Mile 793.0 - rbd 793-785 Island 30

rbd 793-785 Island 30

WARNING: There are two significant falls at low/medium waters, one at top end and one at bottom end of Island 30. See below for more description.

Island 30 creates an intriguing back door entrance to Osceola. If the water is high enough (above 25 on the Caruthersville Gauge) and you want to make an Osceola landing, or even if you just want more back channel exploration, you can enter the back channel of Island 30 for a wonderful tree-lined meandering eight mile paddle. Highly recommended (if the water is high enough). If Osceola is your destination, riding the back channel makes things easier: you won’t have to paddle back upstream against the current of the Osceola Harbor to reach the landing!

To get into the back channel of Island No 30 you will first have to get behind the Ashport Gold Dust Dikes, as described above. It’s best to enter at the very top end, from the base of Island 27 near Daniel’s Point Landing RBD 796.5. Stay hard bank right several miles and then follow the opening near 793 over a sometimes turbulent falls (a submerged dike). There are tall trees on either bank and it feels like you are passing through the gates into a magical kingdom. Warning: turbulent waters sometimes found at top entrance to Island 30 Back Channel. Most water flows through tongue center stream. This can be a significant falls around 20-25 CuG, so scout first and make sure you are capable of safely handling. At 30 most of the drop has been submerged and you will only see turbulence and powerful boils and eddies. Once you get through there are no more dikes until the final miles (1.5 miles - see warning below).

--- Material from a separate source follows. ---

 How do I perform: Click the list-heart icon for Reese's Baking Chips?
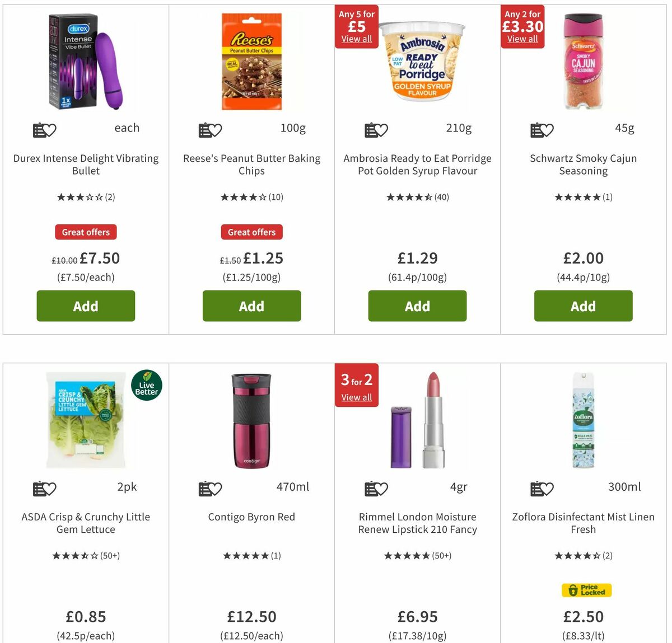point(210,130)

You might encounter a fisherman or two, but others otherwise it will be nothing but you, the bottomland hardwood forests, the wildlife along the bank, and the birds in the air -- a welcome change from the sometimes sterile monotony of the main channel! This back channel flows along for miles and miles -- eight miles in all. The Arkansas levee closes in eventually, and you will pass by a primitive muddy landing with a good concrete ramp near the town of Luxora. If you need to resupply keep going, Osceola will be your best stop. Near flood stage other side channels off the back channel will open up. Follow at your own discretion. You might hear highway traffic after Luxora. This is the legendary blues Highway 61 now close by the river and found just over the levee. Highway 61 runs north to south like the great river herself, out of the North woods right down to the Gulf of Mexico (ending in New Orleans).

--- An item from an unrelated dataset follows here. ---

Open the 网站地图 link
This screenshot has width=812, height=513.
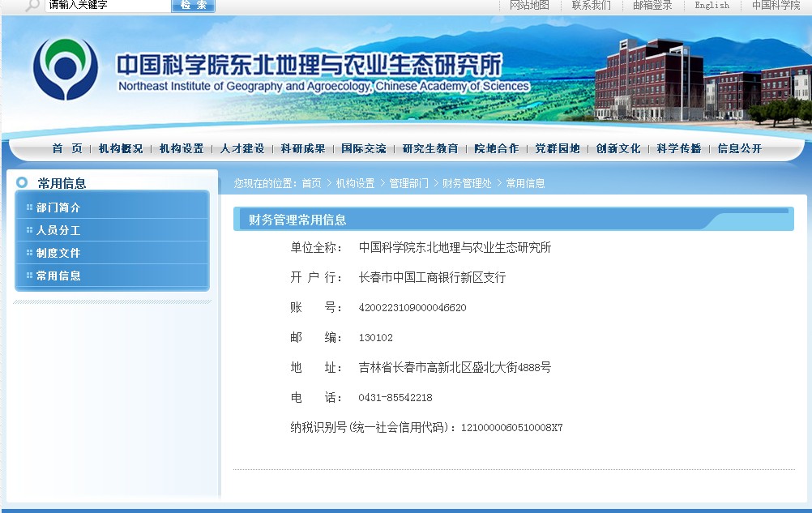529,5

From Marion Bragg’s Historic Names and Places on the Lower Mississippi:

“When Island No. 30 was given its identifying number in 1801, it lay close to the left shore. Later it crossed the river-or the river crossed it-and it now lies in front of Osceola, near the Arkansas side of the Mississippi. It appears to be attached to Arkansas, but is owned by Tennessee.

“In 1913 the famous, record-breaking steam-powered towboat Sprague had a spectacular accident at Island No. 30. The big sternwheel boat, pushing a record tow of coal barges, was coming downstream when she was caught in side currents and whirled into the chute behind the island. Colliding with some stone dikes, the Big Mama, as she was affectionately called by river men, dropped her countless tons of coal into the chute, and lost all her barges.

“Some years later, the Mississippi tore out the old stone dikes at Island No. 30, removed the mountains of coal deposited there by the Sprague, and settled itself in a new bed where the chute had been.”

Today Sprague’s Coal has been littering the bottom of the river downstream of Osceola and Island 30, and is pushed up on top of sandbars to be seen especially at low water, notably on the Hatchie Bar, where boulder sized chunks of coal still become visible, and further downstream at the top end of Dean Island.

WARNING: Low Rock Dam at bottom end of Island 30, rocky rapids at 10-15, whitewater rapids at 15-20, and big volume waves and turbulence at 25, flattens out at 30. When in doubt, stop and Scout!